Des témoins oculaires décrivent comment des manifestants ont été contraints de se réfugier dans d’étroits passages de marchés couverts, où ils se sont retrouvés piégés et soumis aux tirs de mitrailleuses lourdes. Les rues, imprégnées pendant des jours d’odeurs de fumée et de sang, sont devenues le théâtre de massacres. Des camions-poubelles et des véhicules municipaux ont ensuite été mobilisés pour ramasser ce que le régime traitait comme des « butins » : les corps des morts et des blessés, parfois encore en vie, transportés vers des lieux non identifiés.

« Payer pour les balles » : le mécanisme d’extorsion

Une fois les opérations de terrain terminées, la mécanique de répression a basculé vers l’extorsion économique et l’humiliation délibérée. Les familles à la recherche de leurs proches arrivaient dans les instituts médico-légaux pour y découvrir des entrepôts de fortune remplis de sacs mortuaires, tandis que des écrans diffusaient les images de morts anonymes cherchant à être identifiés.

Au comble de la cruauté, les représentants du régime exigeaient des familles endeuillées qu’elles « paient pour les balles » — le coût des munitions utilisées pour tuer leurs proches — en échange de la restitution du corps pour l’inhumation. Les familles qui s’exécutaient étaient ensuite contraintes à des enterrements nocturnes précipités, sans toilette mortuaire ni cérémonie religieuse.

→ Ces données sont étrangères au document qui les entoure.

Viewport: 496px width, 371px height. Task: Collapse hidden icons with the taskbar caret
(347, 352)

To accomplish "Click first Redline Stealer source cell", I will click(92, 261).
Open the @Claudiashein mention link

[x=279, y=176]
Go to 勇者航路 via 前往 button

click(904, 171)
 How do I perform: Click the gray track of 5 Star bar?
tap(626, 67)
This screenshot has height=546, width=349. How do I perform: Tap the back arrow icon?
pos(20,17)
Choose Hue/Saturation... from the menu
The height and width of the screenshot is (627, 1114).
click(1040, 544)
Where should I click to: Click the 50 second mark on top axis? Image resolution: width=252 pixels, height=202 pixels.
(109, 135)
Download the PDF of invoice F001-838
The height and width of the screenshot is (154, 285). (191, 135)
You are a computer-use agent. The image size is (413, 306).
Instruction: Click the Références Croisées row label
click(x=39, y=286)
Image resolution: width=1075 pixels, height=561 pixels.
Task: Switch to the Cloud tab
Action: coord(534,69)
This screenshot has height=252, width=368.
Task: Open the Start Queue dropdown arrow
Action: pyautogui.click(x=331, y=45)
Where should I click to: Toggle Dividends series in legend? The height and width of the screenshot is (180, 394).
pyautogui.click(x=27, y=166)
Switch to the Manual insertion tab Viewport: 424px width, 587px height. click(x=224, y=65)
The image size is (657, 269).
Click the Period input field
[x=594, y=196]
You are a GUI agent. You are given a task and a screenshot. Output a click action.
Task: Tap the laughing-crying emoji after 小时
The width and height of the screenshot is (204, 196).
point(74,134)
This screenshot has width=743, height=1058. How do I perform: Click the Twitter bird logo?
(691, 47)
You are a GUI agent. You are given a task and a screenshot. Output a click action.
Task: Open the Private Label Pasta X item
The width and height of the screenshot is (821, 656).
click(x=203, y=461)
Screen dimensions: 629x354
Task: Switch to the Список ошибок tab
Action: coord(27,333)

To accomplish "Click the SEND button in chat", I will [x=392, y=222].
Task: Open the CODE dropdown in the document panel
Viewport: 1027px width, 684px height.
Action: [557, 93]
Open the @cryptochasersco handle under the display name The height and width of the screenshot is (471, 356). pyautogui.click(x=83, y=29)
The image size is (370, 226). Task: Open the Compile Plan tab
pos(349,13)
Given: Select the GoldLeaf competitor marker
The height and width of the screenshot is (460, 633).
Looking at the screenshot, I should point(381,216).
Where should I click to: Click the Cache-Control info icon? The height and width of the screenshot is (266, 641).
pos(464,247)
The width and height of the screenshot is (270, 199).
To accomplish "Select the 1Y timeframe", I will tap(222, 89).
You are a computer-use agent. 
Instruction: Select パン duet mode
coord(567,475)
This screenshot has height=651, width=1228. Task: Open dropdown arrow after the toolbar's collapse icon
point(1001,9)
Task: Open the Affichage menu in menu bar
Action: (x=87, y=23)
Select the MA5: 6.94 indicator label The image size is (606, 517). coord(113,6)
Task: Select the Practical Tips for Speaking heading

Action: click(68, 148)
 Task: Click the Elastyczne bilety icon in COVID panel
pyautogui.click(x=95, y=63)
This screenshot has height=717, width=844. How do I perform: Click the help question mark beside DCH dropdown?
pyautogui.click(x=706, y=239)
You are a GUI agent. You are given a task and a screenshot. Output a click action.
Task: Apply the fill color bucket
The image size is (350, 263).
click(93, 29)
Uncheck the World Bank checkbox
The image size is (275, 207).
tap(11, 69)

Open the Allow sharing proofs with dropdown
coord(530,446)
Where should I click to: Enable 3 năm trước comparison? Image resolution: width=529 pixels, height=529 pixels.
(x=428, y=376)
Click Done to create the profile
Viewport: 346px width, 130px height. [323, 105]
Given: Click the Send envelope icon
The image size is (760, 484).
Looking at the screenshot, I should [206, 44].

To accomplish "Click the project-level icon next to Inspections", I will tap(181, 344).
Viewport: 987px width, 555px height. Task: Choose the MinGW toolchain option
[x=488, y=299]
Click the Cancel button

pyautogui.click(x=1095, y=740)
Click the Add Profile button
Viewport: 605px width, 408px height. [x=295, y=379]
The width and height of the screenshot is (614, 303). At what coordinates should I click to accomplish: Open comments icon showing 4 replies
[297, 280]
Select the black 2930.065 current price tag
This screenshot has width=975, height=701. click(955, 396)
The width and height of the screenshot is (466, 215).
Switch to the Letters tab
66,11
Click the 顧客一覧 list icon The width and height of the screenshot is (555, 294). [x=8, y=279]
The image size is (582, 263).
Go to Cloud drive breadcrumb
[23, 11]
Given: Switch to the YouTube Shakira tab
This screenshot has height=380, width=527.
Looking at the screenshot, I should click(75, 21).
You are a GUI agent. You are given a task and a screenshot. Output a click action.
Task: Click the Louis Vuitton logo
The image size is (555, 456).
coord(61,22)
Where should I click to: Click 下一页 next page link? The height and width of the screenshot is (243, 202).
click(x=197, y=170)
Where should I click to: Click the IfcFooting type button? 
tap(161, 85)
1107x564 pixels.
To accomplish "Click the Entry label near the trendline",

Le sort des infirmières de Téhéran

Derrière ce masque de répression de masse, une tragédie d’une effroyable précision a été révélée dans un hôpital de cardiologie de Téhéran. Le 8 janvier, alors que l’établissement était submergé par l’afflux de manifestants blessés, le personnel médical a reçu l’ordre formel de cesser toute prise en charge.

Quatorze infirmières ont choisi de risquer leur vie en agissant contre ces instructions. Sept d’entre elles ont continué à prodiguer des soins d’urgence jusqu’au moment où les forces de sécurité ont fait irruption dans l’hôpital, armées de munitions réelles : elles ont battu le personnel et traîné certains membres dans les sous-sols du bâtiment. Deux infirmières ont été tuées sur le coup.

Le sort des cinq autres fut bien plus horrible. Des preuves accablantes révèlent que deux des infirmières survivantes ont subi des violences sexuelles systématiques et brutales au sein des centres de détention, notamment des viols collectifs et des tortures extrêmes, dont l’insertion d’objets étrangers. Leurs blessures étaient si graves qu’elles ont nécessité des interventions chirurgicales d’urgence, dont une hystérectomie et des réparations gastro-intestinales complexes.

Pour dissimuler ces crimes, le régime a contraint les victimes à signer des documents falsifiant les circonstances de leurs blessures. Les familles ont par ailleurs été forcées de verser des pots-de-vin à des agents des services de renseignement pour obtenir la libération de leurs proches de prison.